Another drawback to the democracy uber-alles policy is that the results of elections don't always mesh with U.S. interests. Anatol Lieven writes in the International Herald Tribune, "a parliamentary coalition could be put together against the PPP [Bhutto's party]. Such a move would be completely democratic and constitutional. It would also have to include the moderate and not-so-moderate Islamist parties. What, one wonders, would the US administration make of this product of Pakistani democracy?" In other words, be careful what you wish for. Votes can bring a Hitler into power just as they brought a Washington into power.

posted at 12:23 AM
Comments

http://article.nationalreview.com/?q=YWVjYWI5MDFmYzUzNzU3NTVmNTNlYzBmYjRmOTYwY2M=

Posted by: Ralph on November 12, 2007 08:21 PM

Ralph,

I read that NR article and the most important line he writes is his last one: "This thing can’t be scripted, in Washington or anywhere else."

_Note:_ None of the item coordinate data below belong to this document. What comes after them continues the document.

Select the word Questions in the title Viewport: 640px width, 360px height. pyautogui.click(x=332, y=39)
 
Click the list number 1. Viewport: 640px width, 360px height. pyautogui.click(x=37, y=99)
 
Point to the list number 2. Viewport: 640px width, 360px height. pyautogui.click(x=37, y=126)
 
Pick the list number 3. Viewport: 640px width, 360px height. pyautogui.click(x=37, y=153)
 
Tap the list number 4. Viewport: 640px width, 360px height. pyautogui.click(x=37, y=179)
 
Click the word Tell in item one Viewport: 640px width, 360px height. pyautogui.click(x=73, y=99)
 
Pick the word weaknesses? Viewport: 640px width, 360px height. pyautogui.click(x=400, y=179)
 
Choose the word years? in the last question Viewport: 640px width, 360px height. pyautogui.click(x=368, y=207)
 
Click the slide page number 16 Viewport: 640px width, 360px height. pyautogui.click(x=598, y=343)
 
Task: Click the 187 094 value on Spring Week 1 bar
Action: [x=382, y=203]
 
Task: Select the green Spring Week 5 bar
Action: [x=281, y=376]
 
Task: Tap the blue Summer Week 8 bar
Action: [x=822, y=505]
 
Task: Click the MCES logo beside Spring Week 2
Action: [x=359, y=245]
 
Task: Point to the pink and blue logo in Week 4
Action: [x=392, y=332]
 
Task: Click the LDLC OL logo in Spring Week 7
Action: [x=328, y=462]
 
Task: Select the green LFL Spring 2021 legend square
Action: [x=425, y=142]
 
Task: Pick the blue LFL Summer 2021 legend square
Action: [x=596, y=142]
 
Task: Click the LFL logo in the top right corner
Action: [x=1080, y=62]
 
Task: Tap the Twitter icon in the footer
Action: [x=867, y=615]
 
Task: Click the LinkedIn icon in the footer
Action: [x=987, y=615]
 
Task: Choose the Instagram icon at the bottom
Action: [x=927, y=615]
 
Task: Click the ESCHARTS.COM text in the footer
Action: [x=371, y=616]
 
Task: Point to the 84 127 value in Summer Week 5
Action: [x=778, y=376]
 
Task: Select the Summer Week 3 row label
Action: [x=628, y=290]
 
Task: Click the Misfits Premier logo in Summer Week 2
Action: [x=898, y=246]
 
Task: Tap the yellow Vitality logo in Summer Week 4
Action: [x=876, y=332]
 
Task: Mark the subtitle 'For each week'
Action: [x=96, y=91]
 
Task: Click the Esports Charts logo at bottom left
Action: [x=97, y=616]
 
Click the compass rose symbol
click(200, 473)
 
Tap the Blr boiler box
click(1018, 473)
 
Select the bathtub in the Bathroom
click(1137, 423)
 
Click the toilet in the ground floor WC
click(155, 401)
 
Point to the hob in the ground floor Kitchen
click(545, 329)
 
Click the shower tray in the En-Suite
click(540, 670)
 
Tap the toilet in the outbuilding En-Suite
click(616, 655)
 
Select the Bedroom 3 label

Nice to see NR giving voice (even if by accident) to a more traditional realist foreign policy. But the author doesn't really apply this insight.

I think our govt should apply it in several ways: 1) cut off all aid to Pakistan;
2) stop declaring this, that, or the other as regards what Musharraf should do;
3) work seriously towards leaving Iraq entirely.

Once we stop being a prop for Musharraf and once we disengage in the region then much of the seething anger towards us will dissipate and Musharraf can likely even regain some actual control of the country. It will also be much easier for us to deal w/ the 5% of Muslims (just throwing a number out) who will actively try to harm us once we have gotten the other 80% who are radicalized by our policies to go back to indifference and their daily lives.

We should be using more indirect means of supporting stability there as whenever someone is seen as a puppet of ours his ability to govern is completely undercut. This stands to reason I think. E.g, there is experience of this reaction to rule seen as "foreign" in our own country's history from the Reconstruction Era.

Posted by: Bruce Wayne on November 13, 2007 12:55 AM

We should have walked in there after 9/11 and warned these bastards that we will not tolerate muslims with nukes. Put a gun to the SOB's head and take over the country. Why didn't we do this? That country could be ours!

Posted by: Homer J. Fong on November 13, 2007 09:53 AM

I think that people who are comfortable in the U.S. under our democratic government and rule of law miss what social, cultural and political chaos exists in most parts of the third world.

It's unfortunate, but dictators seem to work best in countries where tribalism trumps democracy and chaos trumps the rule of law.

Iraq is a good experiment and will be the example of what happens when an iron fisted dictator is ousted and replaced by a democratic regime.